------ Fragmento del documento ------

Apoc 20, 1-4. 11-21,2
Ahora hemos asistido a la visión estremecedora del juicio definitivo; aparte de la imagen dificilísima y de todos modos simbólica de los mil años, todo lo demás es muy inteligible: la victoria definitiva sobre el Malo, que es presentado con toda una serie de nombres, y sobre sus consecuencias, «la muerte y el abismo», la glorificación de todos los que sufrieron por Cristo, los que con El vivirán y reinarán.
El juicio final es presentado con todos los elementos de un juicio supremo: el rey en su «trono brillante y magnífico», los jueces que lo ayudan, los libros, en donde están escritas todas las acciones de los hombres, y el libro de la Vida, el que contiene los nombres de los predestinados.
Todo está ya redimido, todo es definitivamente nuevo: «Vi un cielo nuevo y una tierra nueva».
Toda la Iglesia está glorificada, y es presentada con imágenes muy bíblicas como «la ciudad santa, la nueva Jerusalén».

------ Entradas proporcionadas ------

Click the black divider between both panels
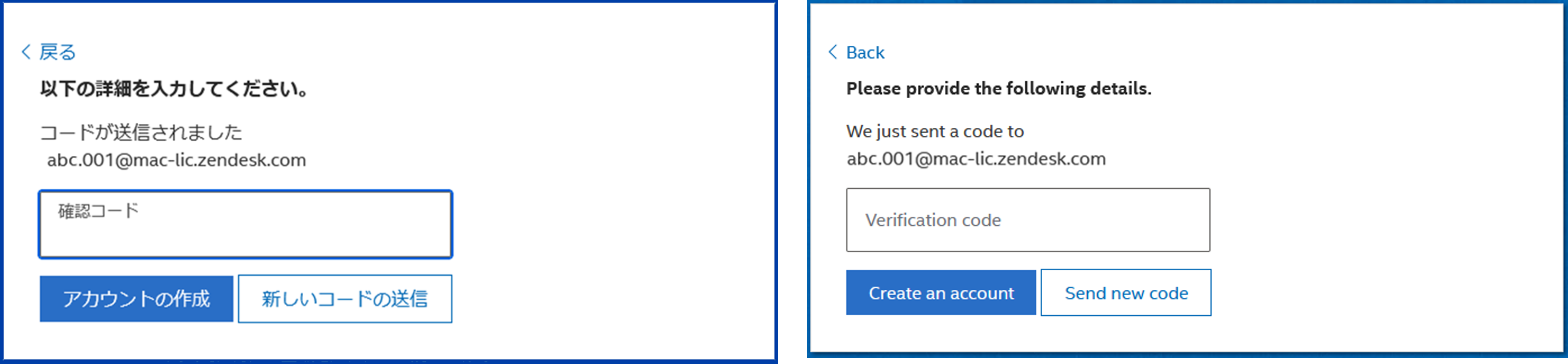1568x364 pixels. pos(792,182)
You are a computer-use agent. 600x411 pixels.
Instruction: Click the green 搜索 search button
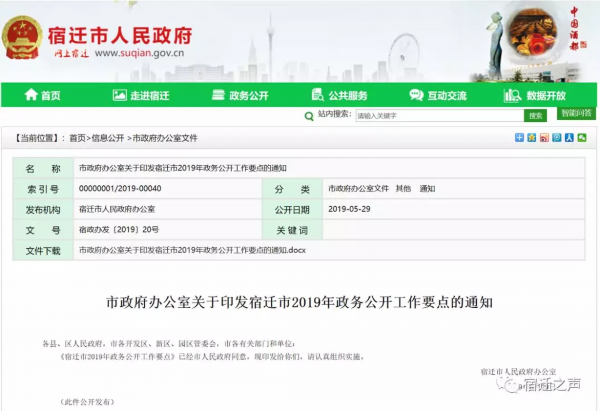(x=535, y=115)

------

• _Ejercicios propuestos_:
1. En el texto sobre el Apocalipsis, convierte en una lista el párrafo que empieza «El juicio final es presentado» y conserva sus datos principales.
2. Enumera todas las citas entre comillas latinas («») que aparecen en el texto sobre el Apocalipsis.
3. Prosigue el texto sobre el Apocalipsis a partir de su última oración.
Los ítems no intervienen en este ejercicio.

• _Respuestas del ejercicio_:
1.
El juicio final se presenta con todos los elementos de un juicio supremo:
- el rey en su «trono brillante y magnífico»;
- los jueces que lo ayudan;
- los libros con todas las acciones de los hombres;
- el libro de la Vida, con los nombres de los predestinados.

2.
- «la muerte y el abismo»
- «trono brillante y magnífico»
- «Vi un cielo nuevo y una tierra nueva»
- «la ciudad santa, la nueva Jerusalén»

3.
Lc 21, 29-33
El día de ayer escuchamos el anuncio del fin de Jerusalén y del fin del mundo, oímos los anuncios catastróficos de fenómenos cósmicos sorprendentes. Cosas que de por sí agobian y hacen que el corazón se encoja. Pero oímos también las palabras finales: «Cuando estas cosas comiencen a suceder, pongan atención y levanten la cabeza, porque se acerca la hora de su liberación». Con el mismo tono esperanzador se habla de signos de maduración en la naturaleza, como aurora de un día nuevo. Es el reino que viene, en una serie de etapas más o menos notorias, pues muchas se dan en el interior de los corazones.
Jesús no da indicaciones cronológicas sino indicaciones de actitud, lo que es más importante. Es la actitud de vigilancia amorosa, de espera activa y alegre, de caminar que no se asusta por las asperezas del camino.
Es la actitud que será ejercicio eclesial en nuestro próximo Adviento.